This week Drew received a worksheet that showed he scored minus four on his ability to assess sight words. Some parents may have shredded the sheet and not looked back. Other parents might have sat him down and studied with him. Not I. Not this Supermom. I taped up that sheet on our garage door (where I tape up sight words). I presented it loud and proud. I also put up the flash cards with the words he didn’t know. Everyday when we discuss the sight words on the door, I remind him that he needs to improve on these tricky ones.
I don’t mean to be flaunting my methods as a tell tale that I know, or even have the slightest clue, what will make a child successful in school. But I can’t help but go back to the fact (previous blog here) that my kids seem to be growing up in a society where they get a medal for showing up. We are so concerned about coddling our children that we are afraid to be upfront with them.
The truth is that Drew has big dreams (kindergarten dreams but dreams nonetheless) – he wants to play basketball at a division one basketball team. At some point he’s going to have to come face to face with the truth that either he can (in which case all my unease is for nothing) or he can’t. I cannot make him a better basketball player (I can sign him up for basketball, which I have) and I can give him every tool he needs to be successful. The part I find he is missing, is the value of school in all these athletics. If he’s going to want these things, he’s going to need to bring his A game (as in grades).
Our family has been strongly shaped by his influence. Gabby finding aggressive behaviors that her brother exhibits. Noah crawling over to the basketball and trying to shoot it into the hoop. I can’t help but feel that not only do these lessons I’m teaching him, the value of assessing your performance and then stepping up your game, directly benefit him but set the tone for the other two. The value we all place on school, doing your best and not stopping until you have done your best is a culture that I need to develop for them all.

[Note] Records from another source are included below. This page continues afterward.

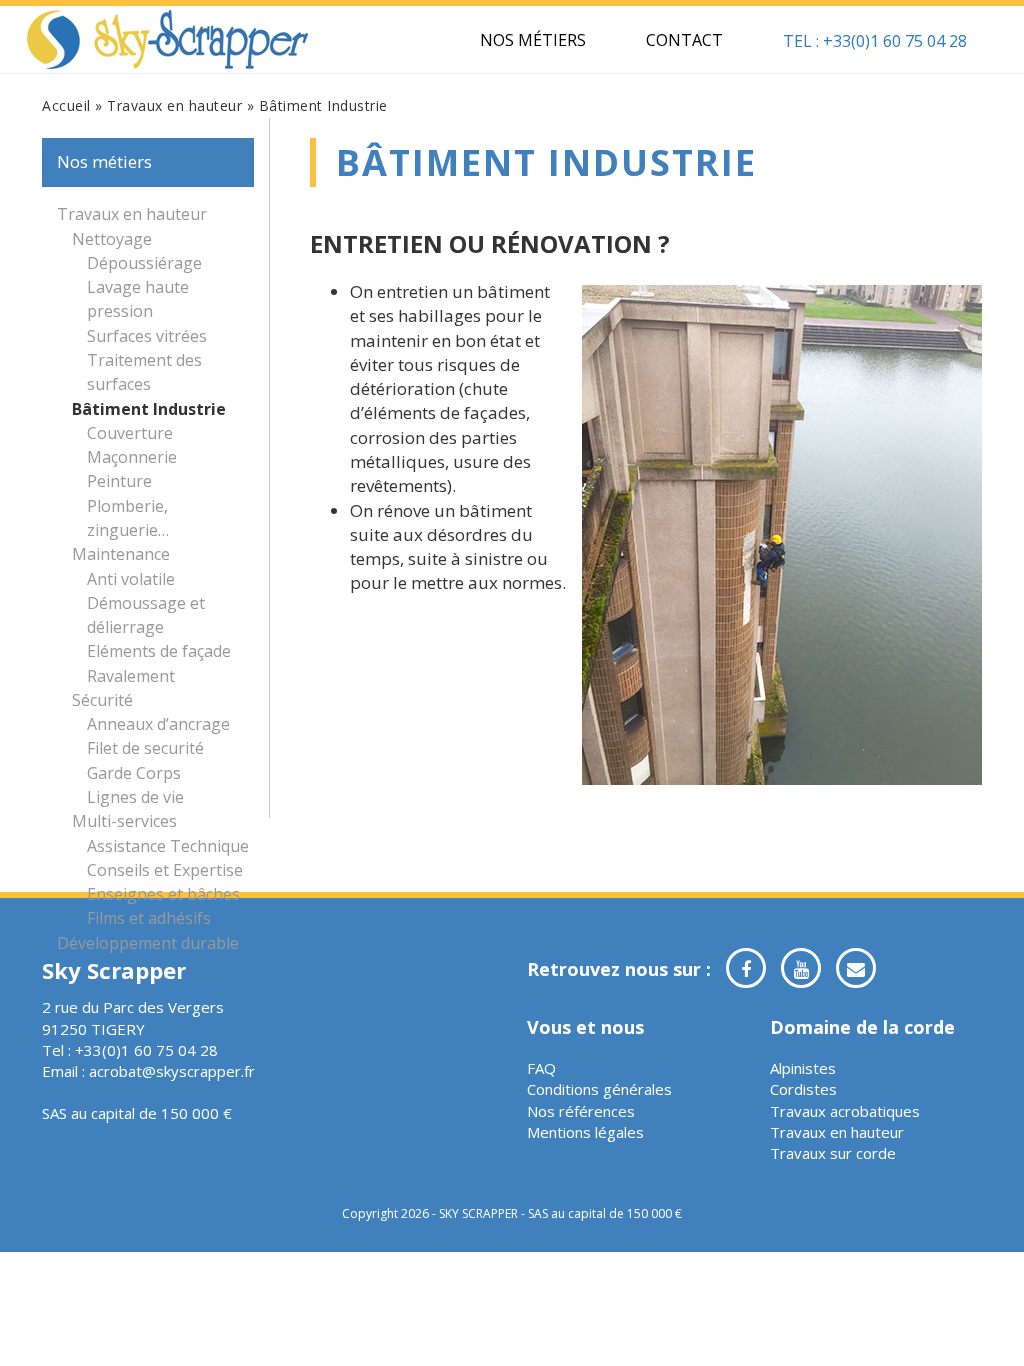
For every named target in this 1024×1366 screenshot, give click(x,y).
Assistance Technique (168, 846)
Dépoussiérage (144, 263)
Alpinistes (803, 1068)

I’m not going to pretend that I have any idea what is necessary to breed academically successful students. All I know is that I was self-motivated. Somehow, someway, I would like my children to find that same motivation (even with an over-involved controlling mother). Perhaps I could focus on the fact that Drew got ten of the sight words correct. That would probably parallel the positive reinforcement society he’s growing up in. But sometimes, and I think this is one of those times, you just need to face up to the fact that a minus four is a minus four. And it means that you need to spend more time focusing your efforts on improving. When he gets a one hundred percent, I’ll flaunt that too (and not just on our garage door).